I now realise that this way of thinking is completely out of step with the Apostle Paul’s arguments in 1 Corinthians 15. He clearly doesn’t hold to the view that if there’s no resurrection from the dead, well never mind as I’ve lived a great life here on earth – no regrets. Nor does he urge the Corinthian Christians to simply “take a punt” on there being a resurrection life to come.
No, Paul argues that if there were no resurrection of the dead, seven inevitable and catastrophic consequences would follow: 1) not even Christ could have been raised from death (v 13); 2) preaching Christ would be in vain (v 14); 3) faith in Christ would be in vain (v 14); 4) all the eyewitnesses and subsequent preachers of the resurrection would be liars who have misrepresented God (v 15); 5) nobody would be redeemed from sin and its penalty (v 17); 6) all earlier believers in Christ would have perished eternally (v 18) and 7) Christians would be the most pitiable people in the whole world (v 19).

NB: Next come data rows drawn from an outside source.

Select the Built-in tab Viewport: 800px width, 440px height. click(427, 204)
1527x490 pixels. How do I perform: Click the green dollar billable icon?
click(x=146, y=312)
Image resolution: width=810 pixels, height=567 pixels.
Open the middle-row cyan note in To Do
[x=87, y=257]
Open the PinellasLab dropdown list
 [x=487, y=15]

Why ought we to be pitied? Well, because if there is no resurrection from the dead, then not even Christ has been raised. He’s still dead. And if he’s still dead, then evidently he has no authority over life and death. So for us to put our hope in him for resurrection to eternal life is utterly futile. The two resurrections – Christ’s and believers’ – stand or fall together. And if Christ didn’t rise from the dead, then it is pointless for you and I to take up our cross, deny ourselves and lose our lives for the sake of a dead man who claimed to be God. Rather we should focus on pursuing maximum wealth, pleasure and amusement in this life. “If the dead are not raised, ‘Let us eat and drink, for tomorrow we die’” (v 32).

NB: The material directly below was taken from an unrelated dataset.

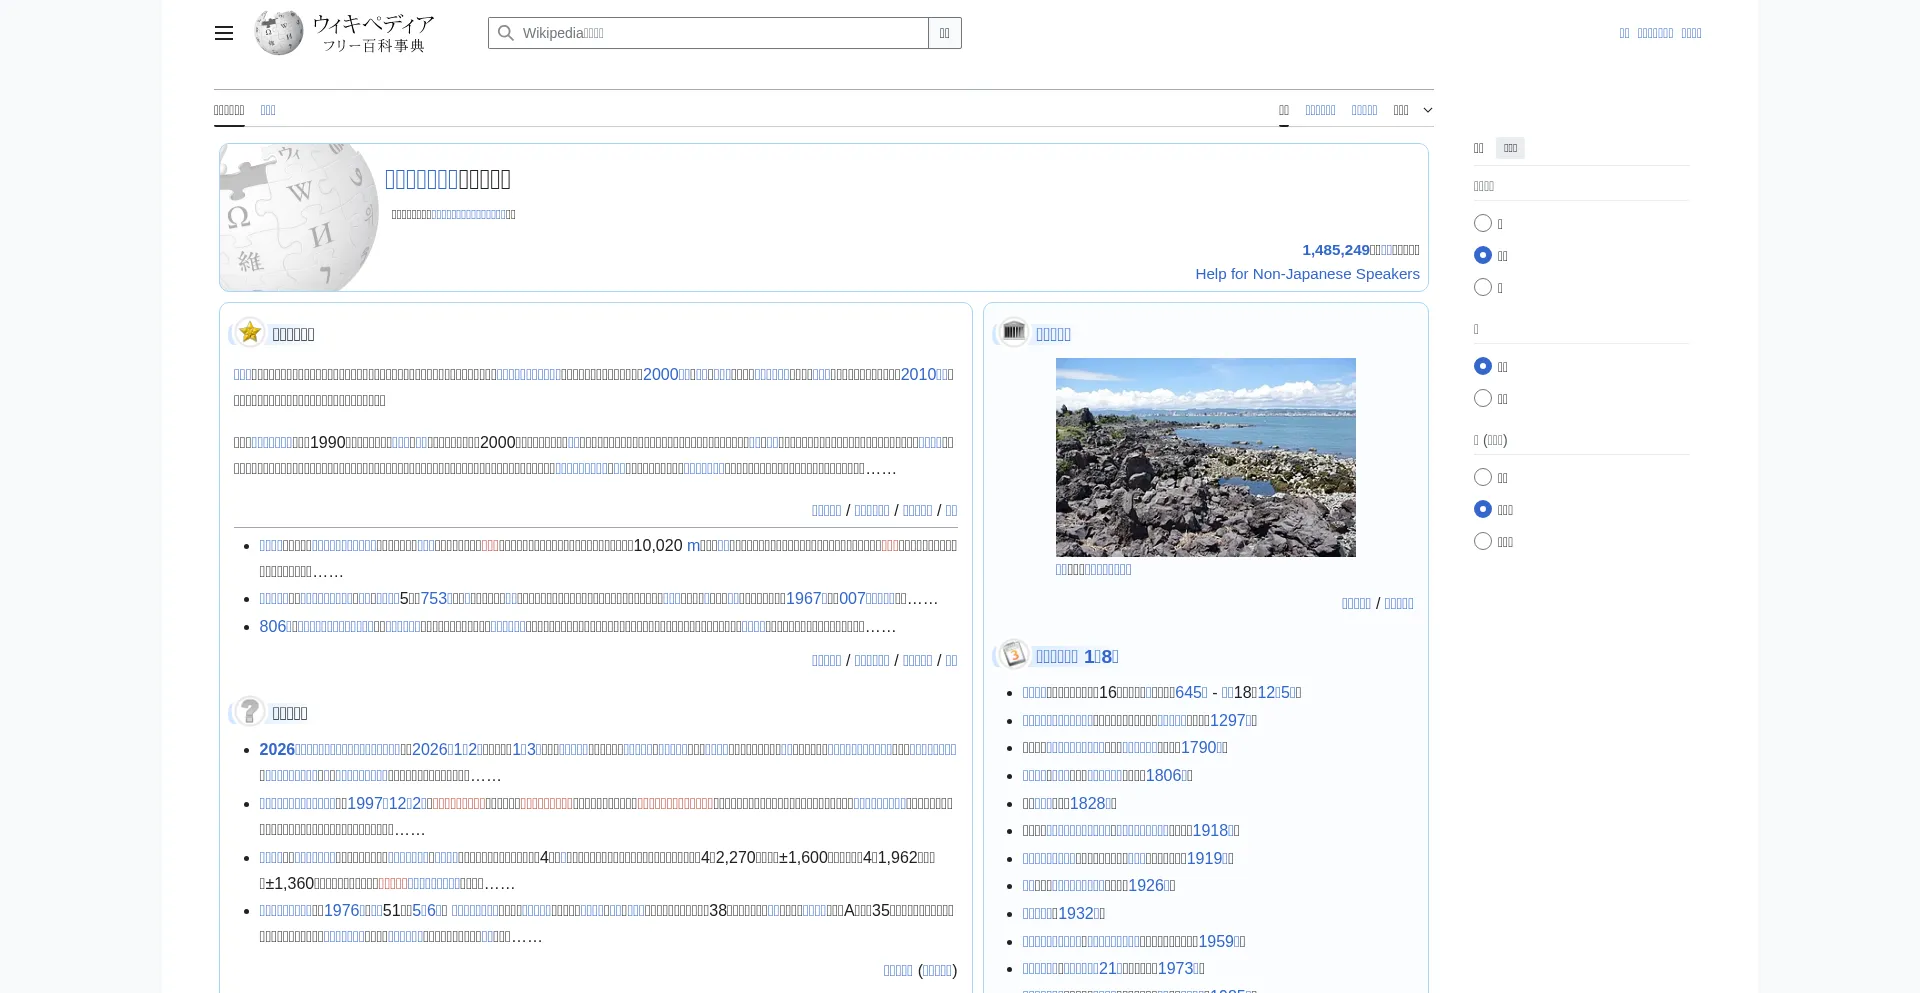Select the wide page width radio option
This screenshot has width=1920, height=993.
click(1483, 399)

But Christ did rise from the dead. Paul stresses “as of first importance” (v 3) the eye-witness evidence for the resurrection: “… that he was raised on the third day in accordance with the Scriptures, and that he appeared to Cephas, then to the twelve. Then he appeared to more than five hundred brothers at one time, most of whom are still alive, though some have fallen asleep. Then he appeared to James, then to all the apostles. Last of all, as to one untimely born, he appeared also to me” (v 4-8).
The evidence for the resurrection is overwhelming. And it really is worth giving everything in order to follow the one who declares in Revelation 1:18, “I am the first and the last, and the living one. I died, and behold I am alive forevermore, and I have the keys of Death and Hades.”